What you are asked to do.
Below are some records; quote exactly the lines from the one that contains "Task: Go to previous image with left arrow" through the one that contains "Click the user message about translating", inclusive, and no others.

Saved data entries
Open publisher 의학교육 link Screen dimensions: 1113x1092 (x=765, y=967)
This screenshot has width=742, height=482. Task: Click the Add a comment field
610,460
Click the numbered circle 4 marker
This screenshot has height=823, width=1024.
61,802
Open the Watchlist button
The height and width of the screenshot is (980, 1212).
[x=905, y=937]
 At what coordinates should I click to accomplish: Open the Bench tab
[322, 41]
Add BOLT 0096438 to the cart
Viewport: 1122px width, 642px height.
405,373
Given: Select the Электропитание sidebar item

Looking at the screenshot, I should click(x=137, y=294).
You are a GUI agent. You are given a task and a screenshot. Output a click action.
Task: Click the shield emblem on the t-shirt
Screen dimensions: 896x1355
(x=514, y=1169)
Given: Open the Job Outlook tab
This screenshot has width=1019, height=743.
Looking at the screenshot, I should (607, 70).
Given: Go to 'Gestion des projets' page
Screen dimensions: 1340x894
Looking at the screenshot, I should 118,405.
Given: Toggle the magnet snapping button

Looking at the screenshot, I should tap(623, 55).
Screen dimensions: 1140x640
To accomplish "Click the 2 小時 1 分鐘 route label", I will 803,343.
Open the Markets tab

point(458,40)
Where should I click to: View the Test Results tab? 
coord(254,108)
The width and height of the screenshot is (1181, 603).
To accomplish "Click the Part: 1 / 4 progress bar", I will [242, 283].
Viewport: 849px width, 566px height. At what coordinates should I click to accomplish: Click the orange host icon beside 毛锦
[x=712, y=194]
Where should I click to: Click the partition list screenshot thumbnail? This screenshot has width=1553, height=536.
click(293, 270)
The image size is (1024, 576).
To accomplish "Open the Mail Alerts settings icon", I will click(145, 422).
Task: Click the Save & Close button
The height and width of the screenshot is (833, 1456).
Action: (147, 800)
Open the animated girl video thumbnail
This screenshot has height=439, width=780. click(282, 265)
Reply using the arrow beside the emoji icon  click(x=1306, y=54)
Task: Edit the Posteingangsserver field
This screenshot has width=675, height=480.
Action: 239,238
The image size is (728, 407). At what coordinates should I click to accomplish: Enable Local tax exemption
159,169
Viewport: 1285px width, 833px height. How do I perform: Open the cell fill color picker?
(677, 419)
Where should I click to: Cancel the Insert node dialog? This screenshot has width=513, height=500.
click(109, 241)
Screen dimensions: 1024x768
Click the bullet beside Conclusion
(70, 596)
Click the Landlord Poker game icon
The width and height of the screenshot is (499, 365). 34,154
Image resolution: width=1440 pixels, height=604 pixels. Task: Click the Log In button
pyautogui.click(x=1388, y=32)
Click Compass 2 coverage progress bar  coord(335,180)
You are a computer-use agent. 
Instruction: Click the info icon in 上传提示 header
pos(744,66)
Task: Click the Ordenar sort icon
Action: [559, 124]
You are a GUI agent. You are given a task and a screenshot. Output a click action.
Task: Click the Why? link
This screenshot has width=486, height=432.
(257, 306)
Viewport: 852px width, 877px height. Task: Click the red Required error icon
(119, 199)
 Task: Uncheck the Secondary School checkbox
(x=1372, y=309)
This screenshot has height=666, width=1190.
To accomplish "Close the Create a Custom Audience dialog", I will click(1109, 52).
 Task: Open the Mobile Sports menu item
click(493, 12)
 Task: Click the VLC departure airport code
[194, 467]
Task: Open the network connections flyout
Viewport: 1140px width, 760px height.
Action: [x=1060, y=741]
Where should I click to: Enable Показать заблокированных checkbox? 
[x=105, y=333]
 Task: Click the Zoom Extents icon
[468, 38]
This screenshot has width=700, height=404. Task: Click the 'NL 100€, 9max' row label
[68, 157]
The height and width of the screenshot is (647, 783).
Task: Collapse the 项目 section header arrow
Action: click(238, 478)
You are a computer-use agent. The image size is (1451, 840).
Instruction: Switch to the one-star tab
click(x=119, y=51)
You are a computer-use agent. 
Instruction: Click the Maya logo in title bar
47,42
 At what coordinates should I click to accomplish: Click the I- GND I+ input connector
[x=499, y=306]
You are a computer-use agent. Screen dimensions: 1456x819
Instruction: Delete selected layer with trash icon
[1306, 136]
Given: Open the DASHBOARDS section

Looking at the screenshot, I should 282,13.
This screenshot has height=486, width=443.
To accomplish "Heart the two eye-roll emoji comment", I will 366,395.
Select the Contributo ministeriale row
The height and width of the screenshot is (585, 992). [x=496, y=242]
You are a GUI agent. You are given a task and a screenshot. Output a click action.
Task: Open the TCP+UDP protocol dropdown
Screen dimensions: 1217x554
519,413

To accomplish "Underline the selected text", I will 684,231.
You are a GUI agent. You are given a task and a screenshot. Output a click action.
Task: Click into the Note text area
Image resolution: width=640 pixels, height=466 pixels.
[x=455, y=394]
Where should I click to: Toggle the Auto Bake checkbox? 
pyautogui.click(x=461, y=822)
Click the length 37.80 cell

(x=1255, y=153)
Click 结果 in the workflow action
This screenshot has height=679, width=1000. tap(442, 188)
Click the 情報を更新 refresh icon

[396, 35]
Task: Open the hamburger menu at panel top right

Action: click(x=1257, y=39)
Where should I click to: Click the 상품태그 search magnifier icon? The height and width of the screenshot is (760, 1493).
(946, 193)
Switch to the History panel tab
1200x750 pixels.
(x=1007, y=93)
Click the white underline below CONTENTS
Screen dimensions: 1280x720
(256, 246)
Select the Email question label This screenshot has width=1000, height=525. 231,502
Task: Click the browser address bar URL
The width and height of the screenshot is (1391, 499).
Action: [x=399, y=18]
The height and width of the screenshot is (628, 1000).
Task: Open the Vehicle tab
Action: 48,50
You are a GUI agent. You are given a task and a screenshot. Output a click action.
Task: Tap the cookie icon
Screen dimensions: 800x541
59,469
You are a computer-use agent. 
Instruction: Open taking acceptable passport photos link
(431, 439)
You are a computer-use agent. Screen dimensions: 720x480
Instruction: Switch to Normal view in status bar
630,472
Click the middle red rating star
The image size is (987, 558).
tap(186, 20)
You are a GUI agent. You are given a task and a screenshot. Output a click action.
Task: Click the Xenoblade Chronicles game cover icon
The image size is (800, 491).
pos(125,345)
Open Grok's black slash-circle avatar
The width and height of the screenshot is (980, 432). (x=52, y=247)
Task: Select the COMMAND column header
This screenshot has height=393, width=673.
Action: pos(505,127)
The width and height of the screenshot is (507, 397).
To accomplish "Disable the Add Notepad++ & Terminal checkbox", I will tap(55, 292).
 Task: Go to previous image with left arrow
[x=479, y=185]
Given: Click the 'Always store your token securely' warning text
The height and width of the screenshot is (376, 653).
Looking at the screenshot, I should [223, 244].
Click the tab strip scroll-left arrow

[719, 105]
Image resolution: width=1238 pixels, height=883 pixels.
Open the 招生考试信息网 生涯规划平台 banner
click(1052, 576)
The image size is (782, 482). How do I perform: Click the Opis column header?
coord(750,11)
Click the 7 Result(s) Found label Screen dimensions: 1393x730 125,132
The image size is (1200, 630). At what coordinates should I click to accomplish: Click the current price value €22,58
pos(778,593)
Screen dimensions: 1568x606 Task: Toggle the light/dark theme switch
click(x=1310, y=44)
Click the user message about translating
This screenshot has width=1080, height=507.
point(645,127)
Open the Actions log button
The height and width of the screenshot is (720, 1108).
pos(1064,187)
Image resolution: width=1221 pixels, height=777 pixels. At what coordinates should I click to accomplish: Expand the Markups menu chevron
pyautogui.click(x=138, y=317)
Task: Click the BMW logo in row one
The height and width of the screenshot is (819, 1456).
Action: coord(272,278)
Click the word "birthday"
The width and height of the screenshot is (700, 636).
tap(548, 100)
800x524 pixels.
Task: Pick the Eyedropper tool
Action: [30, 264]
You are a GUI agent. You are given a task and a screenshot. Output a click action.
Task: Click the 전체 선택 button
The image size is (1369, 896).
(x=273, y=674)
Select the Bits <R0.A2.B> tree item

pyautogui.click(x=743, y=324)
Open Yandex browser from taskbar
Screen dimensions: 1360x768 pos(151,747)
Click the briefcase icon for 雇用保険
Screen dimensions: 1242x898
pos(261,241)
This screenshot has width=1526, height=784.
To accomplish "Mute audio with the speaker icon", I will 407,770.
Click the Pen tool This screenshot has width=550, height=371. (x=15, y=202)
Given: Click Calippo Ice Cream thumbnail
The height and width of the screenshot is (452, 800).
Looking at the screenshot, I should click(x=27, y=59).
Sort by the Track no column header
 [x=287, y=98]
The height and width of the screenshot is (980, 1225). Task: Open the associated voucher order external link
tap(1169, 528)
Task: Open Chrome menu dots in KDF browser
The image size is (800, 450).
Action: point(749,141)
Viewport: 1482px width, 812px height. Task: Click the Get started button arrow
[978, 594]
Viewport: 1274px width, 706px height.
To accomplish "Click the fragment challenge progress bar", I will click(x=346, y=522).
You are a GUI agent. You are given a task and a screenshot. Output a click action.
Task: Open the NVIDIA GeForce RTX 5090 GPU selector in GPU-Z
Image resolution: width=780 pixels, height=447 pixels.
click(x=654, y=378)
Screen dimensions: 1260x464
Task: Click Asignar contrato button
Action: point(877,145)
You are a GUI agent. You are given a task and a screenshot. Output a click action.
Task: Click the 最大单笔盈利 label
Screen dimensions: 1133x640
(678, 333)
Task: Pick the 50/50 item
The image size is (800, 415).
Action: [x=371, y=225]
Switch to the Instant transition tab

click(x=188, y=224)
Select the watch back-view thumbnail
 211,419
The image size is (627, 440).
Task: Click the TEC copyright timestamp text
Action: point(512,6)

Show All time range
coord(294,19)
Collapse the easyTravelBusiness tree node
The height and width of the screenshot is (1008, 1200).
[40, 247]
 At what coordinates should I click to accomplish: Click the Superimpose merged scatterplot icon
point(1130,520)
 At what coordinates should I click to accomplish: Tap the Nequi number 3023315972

Final answer.
 Task: Go to previous image with left arrow
[x=479, y=185]
Given: Click the 'Always store your token securely' warning text
The height and width of the screenshot is (376, 653).
Looking at the screenshot, I should [223, 244].
Click the tab strip scroll-left arrow

[719, 105]
Image resolution: width=1238 pixels, height=883 pixels.
Open the 招生考试信息网 生涯规划平台 banner
click(1052, 576)
The image size is (782, 482). How do I perform: Click the Opis column header?
coord(750,11)
Click the 7 Result(s) Found label Screen dimensions: 1393x730 125,132
The image size is (1200, 630). At what coordinates should I click to accomplish: Click the current price value €22,58
pos(778,593)
Screen dimensions: 1568x606 Task: Toggle the light/dark theme switch
click(x=1310, y=44)
Click the user message about translating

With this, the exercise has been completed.